A study released on June 5 demonstrates how well-designed teacher professional development programs significantly improve student achievement, challenging the logic behind the Trump Administration’s proposal to eliminate funding for those programs.

The new report, Effective Teacher Professional Development, reviewed 35 scientifically rigorous studies conducted over the past 30 years which showed significant gains in student achievement resulting from teacher development programs. The programs shared seven common features: they were focused on the subject areas that teachers teach; incorporated active learning; supported collaboration; used models and modeling to demonstrate effective practice; provided expert coaching and support, offered opportunities for feedback and reflection, and were sustained in duration, often unfolding over months or years, rather than occurring in a single, “drive-by” after school workshop, as is often the norm.

Although teachers have often complained – and researchers have sometimes found – that not all professional development is effective, this study shows that well-designed programs can have large and substantial effects.

The comprehensive review of research on effective professional development, conducted by the Learning Policy Institute (LPI), comes at a time when federal support for educators’ professional development (funded under Title II of the Every Student Succeeds Act) is under threat of elimination by the Trump Administration.

“The proposed funding cut raises a very serious question: is investing in teacher development programs worth it and do we know how to make those investments effective?” observed Linda Darling-Hammond, president and CEO of LPI and Professor Emeritus at Stanford University and a co-author of the report. “What we found in the research is that the answer both of those questions is ‘yes.’ Indeed, when the law was reauthorized last year, Congress focused the uses of Title II funds on many of the features this review finds are associated with effectiveness.”

The report recommends that policymakers and school administrators support and encourage evidence-based professional development by:

  1. Adopting professional development standards to guide the design, evaluation and funding of educator professional learning.
  2. Evaluating and redesigning the use of time and school schedules to increase opportunities for professional learning and collaboration.
  3. Conducting regular needs assessments using data from staff surveys.
  4. Identifying and developing expert teachers as mentors and coaches to support learning in their area(s) of expertise.
  5. Integrating professional learning into Every Student Succeeds Act (ESSA) school improvement initiatives.

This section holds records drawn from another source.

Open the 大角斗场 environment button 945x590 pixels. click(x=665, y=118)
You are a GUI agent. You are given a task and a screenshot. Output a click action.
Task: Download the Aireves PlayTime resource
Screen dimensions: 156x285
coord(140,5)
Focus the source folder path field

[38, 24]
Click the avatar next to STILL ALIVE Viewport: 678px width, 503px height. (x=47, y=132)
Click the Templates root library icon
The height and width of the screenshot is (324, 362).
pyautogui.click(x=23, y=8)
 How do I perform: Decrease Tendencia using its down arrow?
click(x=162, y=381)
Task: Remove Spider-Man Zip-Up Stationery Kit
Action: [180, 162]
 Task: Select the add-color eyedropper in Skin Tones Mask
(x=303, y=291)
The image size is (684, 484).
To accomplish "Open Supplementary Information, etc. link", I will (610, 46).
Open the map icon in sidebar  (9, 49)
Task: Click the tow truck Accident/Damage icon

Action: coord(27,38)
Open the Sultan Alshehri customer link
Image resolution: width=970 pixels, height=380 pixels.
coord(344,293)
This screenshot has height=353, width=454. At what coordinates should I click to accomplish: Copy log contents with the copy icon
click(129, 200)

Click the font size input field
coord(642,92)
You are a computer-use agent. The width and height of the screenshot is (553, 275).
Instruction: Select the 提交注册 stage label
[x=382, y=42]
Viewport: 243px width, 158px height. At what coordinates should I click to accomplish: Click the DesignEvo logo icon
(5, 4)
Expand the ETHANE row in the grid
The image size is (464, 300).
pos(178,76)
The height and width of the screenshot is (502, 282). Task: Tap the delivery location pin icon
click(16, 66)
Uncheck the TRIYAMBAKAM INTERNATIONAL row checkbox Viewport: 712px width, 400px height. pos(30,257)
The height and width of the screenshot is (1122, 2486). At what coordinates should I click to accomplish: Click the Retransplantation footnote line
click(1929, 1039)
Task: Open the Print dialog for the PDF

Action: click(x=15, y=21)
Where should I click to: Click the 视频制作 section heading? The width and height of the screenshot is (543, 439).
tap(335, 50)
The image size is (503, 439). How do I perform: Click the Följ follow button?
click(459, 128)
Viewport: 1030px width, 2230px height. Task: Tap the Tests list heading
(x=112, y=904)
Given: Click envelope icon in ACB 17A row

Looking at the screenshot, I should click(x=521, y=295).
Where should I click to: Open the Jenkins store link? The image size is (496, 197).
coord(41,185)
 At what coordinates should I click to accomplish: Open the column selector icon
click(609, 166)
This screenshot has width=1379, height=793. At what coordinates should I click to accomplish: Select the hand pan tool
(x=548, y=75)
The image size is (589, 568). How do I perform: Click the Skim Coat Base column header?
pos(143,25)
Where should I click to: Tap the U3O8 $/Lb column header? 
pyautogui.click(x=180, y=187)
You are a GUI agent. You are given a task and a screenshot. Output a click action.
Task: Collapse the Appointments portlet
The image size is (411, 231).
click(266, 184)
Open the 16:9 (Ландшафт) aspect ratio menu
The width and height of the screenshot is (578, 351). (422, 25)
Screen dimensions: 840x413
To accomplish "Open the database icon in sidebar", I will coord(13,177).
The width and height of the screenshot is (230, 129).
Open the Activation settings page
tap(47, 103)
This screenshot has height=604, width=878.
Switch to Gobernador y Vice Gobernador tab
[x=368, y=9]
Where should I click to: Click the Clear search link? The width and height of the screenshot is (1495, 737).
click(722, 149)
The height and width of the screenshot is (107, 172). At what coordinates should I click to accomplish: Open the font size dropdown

ESSA also allows states to set aside funds for leadership development. An earlier LPI report reviewed leadership development programs also found to boost student achievement, noting that students benefit when both their teachers and principals experience intensive, well-designed learning opportunities.

“Without investments in educators’ learning, most of the aspirations of the Every Student Succeeds Act for improvements in education cannot be realized,” Darling-Hammond noted. “Well-designed and implemented professional development is an essential component of an education system that supports student learning.”